Mobile OAuth Sign Out

Since switching our Meeting SDK app to use OAuth, users are having trouble signing out and signing back in as someone else. This seems to be related to inability to sign out from the Zoom mobile website. Our customers are known to share devices and need to log in as different users on a daily basis.

Setup: we have an Android app that uses the Zoom Meeting SDK for Android. We use OAuth to authenticate the user.

Steps:

  1. User chooses Log In from within our Android app, we start a typical OAuth flow in the mobile browser.
  2. User completes log in process (“Stay signed in” checkbox is unchecked) and is redirected back to our app where we complete the OAuth flow (exchange auth token, etc).
  3. User decides to sign out from our app, so we delete the access and refresh tokens.
  4. User attempts to log in as a different user, so they choose Log In from within our app.
  5. Mobile browser opens briefly, but since the user is already logged in, user is redirected back to our app and is logged in. But this is not what the user wants. They want to log in as a different user.
  6. User opens their browser and goes to zoom.us. There is no indication the user is logged in.
  7. User goes to zoom.us / profile. User’s profile displays. There is no way to sign out. If you scroll down to the bottom of the profile, there is an option to “Sign Me Out From All Devices”. But this does not sign you out of the current mobile browser session. So this does not solve the problem.

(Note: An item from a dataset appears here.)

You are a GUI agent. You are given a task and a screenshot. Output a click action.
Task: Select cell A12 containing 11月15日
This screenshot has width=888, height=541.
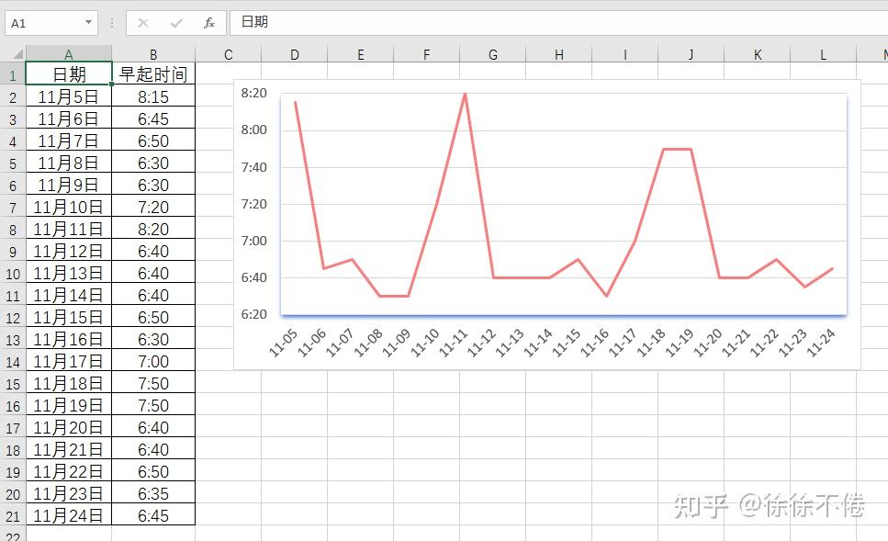click(x=68, y=317)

The only workaround we have found so far is to ask the user to delete their browser app data. This is not very convenient.

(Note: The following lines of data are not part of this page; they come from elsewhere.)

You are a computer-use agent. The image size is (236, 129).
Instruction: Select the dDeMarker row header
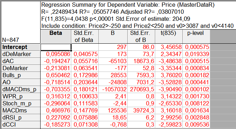(21, 54)
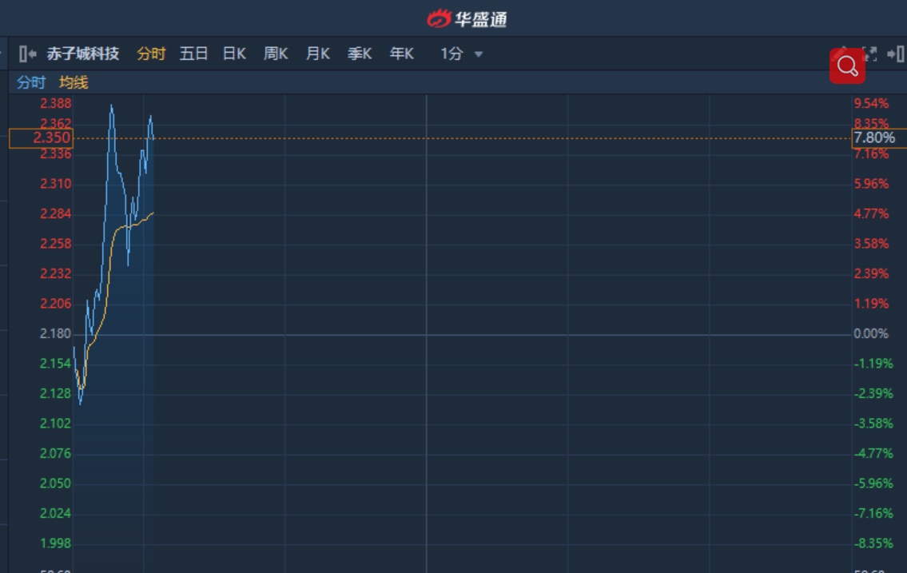Select the 日K daily candlestick tab

tap(234, 54)
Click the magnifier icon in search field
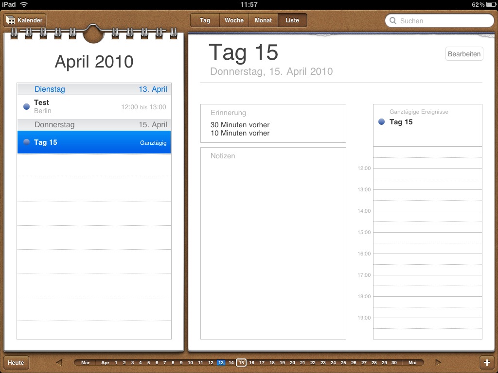The width and height of the screenshot is (498, 373). (x=393, y=21)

Another workaround on phones is to enable the “Desktop site” checkbox in Chrome. Now the user’s profile picture appears and when tapping that, a SIGN OUT option appears. This is not a viable workaround for us as we use custom Android devices and the browser lacks a “Desktop site” option.

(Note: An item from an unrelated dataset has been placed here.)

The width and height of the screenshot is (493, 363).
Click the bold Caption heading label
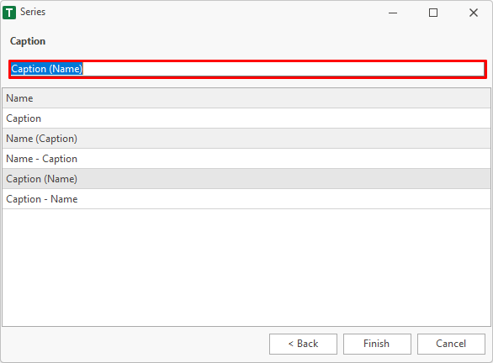click(x=28, y=41)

Is there a better way to handle OAuth sign out? Is there a URL we can launch in the browser that will programmatically sign the user out of zoom.us? Or is there a way to force the OAuth flow to always require the user to enter credentials?

I found a workaround for now. If you hit the following URL, it will force log you out of the Zoom website.

https://zoom.us/saml/logout

I don’t know how stable this URL is, but it seems to work.